Much of the world’s health care focus lately has been with the on-going COVID-19 pandemic, but as we move through the month of May, recognized as National Stroke Awareness Month, let us not forget those other serious health conditions that require our attention and rapid response.
Every 40 seconds, someone in the United States suffers a stroke. It only takes 12 minutes for a pea-size portion of the brain to die during a stroke. The longer a stroke goes untreated, the greater the risk for permanent disability and death. But, the good news is that more than 80 percent of strokes are preventable. Understanding the causes and warning signs of a stroke could save a life.
What is a stroke?
A stroke is essentially a brain attack that occurs when blood flow to an area of brain is cut off and causes lack of oxygen to brain tissue.
When brain cells do not get oxygen, they die, it’s important to get treatment as soon as possible. A delay in treatment increases the risk of permanent brain damage or even death.
Strokes can be one of the most devastating emergency conditions that can strike.
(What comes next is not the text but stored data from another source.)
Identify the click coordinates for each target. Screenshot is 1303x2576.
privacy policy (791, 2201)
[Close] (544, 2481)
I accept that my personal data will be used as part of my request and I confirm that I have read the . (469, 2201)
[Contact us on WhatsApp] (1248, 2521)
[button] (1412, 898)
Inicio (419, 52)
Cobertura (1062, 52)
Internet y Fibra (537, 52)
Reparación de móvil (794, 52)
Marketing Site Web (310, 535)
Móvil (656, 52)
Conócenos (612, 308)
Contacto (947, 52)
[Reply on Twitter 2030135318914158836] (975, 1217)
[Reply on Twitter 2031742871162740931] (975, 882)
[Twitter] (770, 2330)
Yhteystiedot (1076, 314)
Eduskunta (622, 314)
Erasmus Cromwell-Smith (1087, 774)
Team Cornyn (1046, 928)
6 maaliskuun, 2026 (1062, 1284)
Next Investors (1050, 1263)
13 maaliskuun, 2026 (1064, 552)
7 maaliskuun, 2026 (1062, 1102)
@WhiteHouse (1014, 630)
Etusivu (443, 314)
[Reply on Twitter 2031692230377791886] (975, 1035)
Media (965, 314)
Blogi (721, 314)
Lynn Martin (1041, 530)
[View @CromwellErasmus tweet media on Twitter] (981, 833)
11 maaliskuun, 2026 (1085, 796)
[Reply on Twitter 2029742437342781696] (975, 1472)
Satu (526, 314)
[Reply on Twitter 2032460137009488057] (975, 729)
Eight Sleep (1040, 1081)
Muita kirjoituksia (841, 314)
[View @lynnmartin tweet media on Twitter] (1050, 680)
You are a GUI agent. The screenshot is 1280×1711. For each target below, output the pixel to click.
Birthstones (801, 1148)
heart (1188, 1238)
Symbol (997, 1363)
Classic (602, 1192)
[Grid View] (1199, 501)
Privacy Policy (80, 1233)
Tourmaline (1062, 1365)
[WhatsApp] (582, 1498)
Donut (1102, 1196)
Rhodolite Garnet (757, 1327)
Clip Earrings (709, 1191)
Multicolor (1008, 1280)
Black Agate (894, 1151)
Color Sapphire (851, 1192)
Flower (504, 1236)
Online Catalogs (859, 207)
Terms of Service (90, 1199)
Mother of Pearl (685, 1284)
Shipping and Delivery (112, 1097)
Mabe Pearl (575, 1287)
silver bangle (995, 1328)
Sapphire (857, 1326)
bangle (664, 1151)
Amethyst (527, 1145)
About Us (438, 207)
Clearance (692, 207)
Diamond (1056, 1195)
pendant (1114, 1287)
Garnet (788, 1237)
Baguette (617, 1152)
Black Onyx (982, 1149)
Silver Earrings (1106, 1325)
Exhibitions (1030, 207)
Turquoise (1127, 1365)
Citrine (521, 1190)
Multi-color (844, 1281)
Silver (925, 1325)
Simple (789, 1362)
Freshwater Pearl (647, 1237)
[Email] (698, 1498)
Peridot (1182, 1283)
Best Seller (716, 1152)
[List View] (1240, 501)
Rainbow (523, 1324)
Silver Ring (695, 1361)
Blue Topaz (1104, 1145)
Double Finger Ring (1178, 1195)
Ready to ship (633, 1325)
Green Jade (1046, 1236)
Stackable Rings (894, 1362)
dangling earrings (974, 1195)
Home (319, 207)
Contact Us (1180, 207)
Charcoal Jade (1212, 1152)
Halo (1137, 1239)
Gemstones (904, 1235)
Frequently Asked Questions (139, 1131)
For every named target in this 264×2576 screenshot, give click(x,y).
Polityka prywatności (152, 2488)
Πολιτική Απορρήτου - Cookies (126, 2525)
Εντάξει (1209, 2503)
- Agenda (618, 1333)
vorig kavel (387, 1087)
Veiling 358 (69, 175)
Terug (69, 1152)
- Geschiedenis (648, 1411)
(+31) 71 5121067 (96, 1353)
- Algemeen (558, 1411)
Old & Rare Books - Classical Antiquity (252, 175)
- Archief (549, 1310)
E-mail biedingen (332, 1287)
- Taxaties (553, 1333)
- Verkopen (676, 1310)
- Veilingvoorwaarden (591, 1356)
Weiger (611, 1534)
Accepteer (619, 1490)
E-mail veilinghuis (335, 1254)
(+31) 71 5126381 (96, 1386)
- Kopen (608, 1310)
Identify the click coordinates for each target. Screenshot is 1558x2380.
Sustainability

But they don’t have to be. Recognizing the symptoms of a stroke, and getting care quickly gives you the best possibility of restoring full health.
Stroke Risk Factors
Anyone can have a stroke, at any age, at any time. Most strokes can be prevented by keeping medical conditions under control and making positive lifestyle changes.
Once these factors have been identified, it is best to work with your health care provider to establish how you can reduce your risk.
Medical Risk Factors:
- High Blood Pressure
- High Cholesterol
- Heart Disease
Lifestyle Risk Factors:
- Tobacco Use
- Physical Activity
Recognize: What are Symptoms of a Stroke?
- Numbness or weakness of face, arm or leg, particularly on one side
- Confusion, trouble speaking
- Dizziness, trouble walking, loss of coordination
- Severe headache with unknown cause
Respond: What to do if you expect stroke?
Knowing your risk factors is only half the battle. Strokes can happen suddenly, anytime and anywhere. If you think you or someone else may be having a stroke, act F.A.S.T.
Ask the person to smile. Does one side of their face droop?
Ask the person to raise both arms, Does one arm drift downward?
Ask the person to repeat a simple phrase. Is their speech slurred?
If you see any of these signs call 9-1-1 right away.